Retenez bien ces chiffres : Plus de 50 % des ONG ont déjà été la cible de cyberattaques, selon des statistiques diffusées en janvier de cette année par l’organisation CyberPeace Institute. Or 80 % d’entre elles présentaient des systèmes de protection défaillants. Saviez-vous que 18 minutes en moyenne suffisent à un hacker pour infiltrer un système informatique ? 18 minutes. En clair, à peine l’attaque a été repérée qu’il est peut-être déjà trop tard.
Ces chiffres sont assez alarmants, car l’on parle d’organisations qui viennent en aide à des populations fragilisées, à des réfugiés, des victimes de catastrophes naturelles, de guerres, de maladies ou de violations des droits humains. Alarmants aussi, car ces ONG détiennent de grandes quantités de données personnelles dont la confidentialité est souvent une question de vie ou de mort.
La stratégie de sécurité numérique des ONG est donc vitale, raison pour laquelle la société ELCA a organisé ce printemps un colloque sur la question, à Genève. La ville du bout du lac abrite 39 institutions et organismes internationaux et plus de 750 ONG. Elle est aussi l’un des hubs mondiaux de la régulation des technologies liées à internet.
Des données hautement sensibles
On l’a dit, si les ONG sont des cibles de choix pour les pirates du net, c’est qu’elles détiennent des informations hautement sensibles, tant au sujet de leurs donateurs que de leurs bénéficiaires ou de leurs employés. Ces dernières années ont vu les attaques se multiplier, même contre les plus grandes d’entre elles. En mai 2021, c’était le principal organisme d’aide au développement de Nouvelle-Zélande, le « Volunteer Service Abroad » qui était visé. Autre exemple, l’organisation « Save the Children », qui avait été rançonnée à hauteur d’un million de dollars.
Les problèmes de cybersécurité se sont également fortement accrus pour les plus petites ONG, avec le développement du télétravail et le stockage de données sensibles dans des endroits non sécurisés. Nombre d’entre elles travaillent par ailleurs dans des régions dont les infrastructures limitées peuvent les exposer, ainsi que leurs employés, à des risques cyber importants. Les ONG peuvent aussi être la cible de cyberattaques à caractère politique, comme le défaçage de sites web.

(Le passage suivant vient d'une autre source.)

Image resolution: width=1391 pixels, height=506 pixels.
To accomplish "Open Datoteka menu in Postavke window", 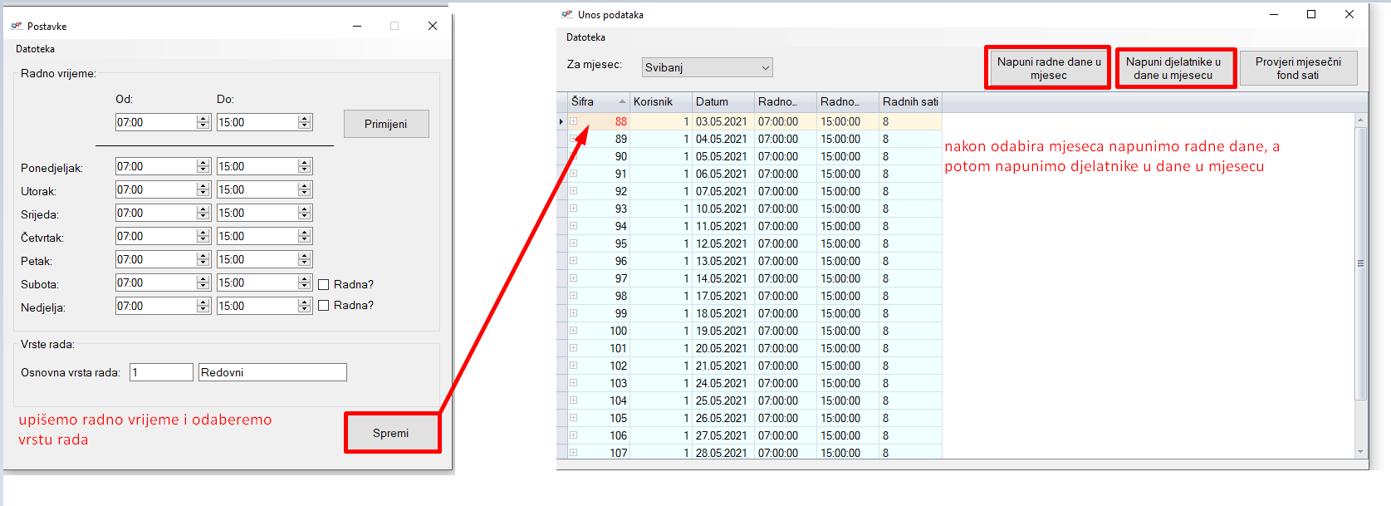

L’identité des ONG comme leurs sites web peuvent être utilisés pour propager de fausses informations, des « fake news », voire dans les cas les plus graves, pour détourner des financements participatifs.
Les bonnes questions à se poser
Les ONG ont pris conscience de la cybermenace mais elles n’ont souvent pas les ressources internes pour se protéger. Elles consacrent la priorité de leurs dons à l’aide aux victimes dont elles ont la charge. D’où l’importance pour elles, dans un premier temps, de dresser un état des lieux des menaces et de leur vulnérabilité, puis d’établir un processus interne de gestion de crise, en cas de cyberattaque.
Les ONG peuvent se faire accompagner dans ces démarches de protection des données par des partenariats avec le privé, de la mise en œuvre des exigences à l’évaluation et à l’audit, en passant par les outils d’authentification et de cryptage. Il est aussi primordial qu’elles soient en lien avec un SOC, soit un centre opérationnel de sécurité, qui possède une système d’alerte et de contrôle qui fonctionne en permanence. Une ONG peut être basée à Genève et avoir des équipes à Haïti par exemple, ce qui nécessite une permanence qu’elles ne peuvent bien souvent pas mettre sur pied. En cas d’attaque, il est primordial de pouvoir réagir très rapidement. On sait par ailleurs que les hackers agissent souvent la nuit, lorsqu’il n’y a personne derrière les bureaux. D’où l’importance d’une collaboration avec des partenaires extérieurs.
Lors du colloque de ce printemps, ELCASecurity et Senthorus, deux entités d’ELCA basées à Genève et spécialisées en cybersécurité, ont pu échanger avec les ONG. Senthorus a mis sur pied un service dédié, avec une équipe de professionnels de la sécurité qui opèrent en permanence, 7 jours sur 7 et 24 heures sur 24, plaçant la ville du bout du lac comme un centre de lutte contre la cybercriminalité. L’une des idées-forces qui est ressortie des échanges est l’importance pour les ONG de se regrouper, de mettre en commun leur moyen pour assurer une défense efficace contre les cyberattaques, en lien avec un SOC. Les PME ou les petites communes ont exactement les mêmes défis à relever. Elles contiennent suffisamment de données pour intéresser les hackers, elles sont trop petites pour se défendre toutes seules. Il y a là tout un champ stratégique à développer, car plus personne n’est épargné par la cybercriminalité et les ONG représentent des cibles de choix.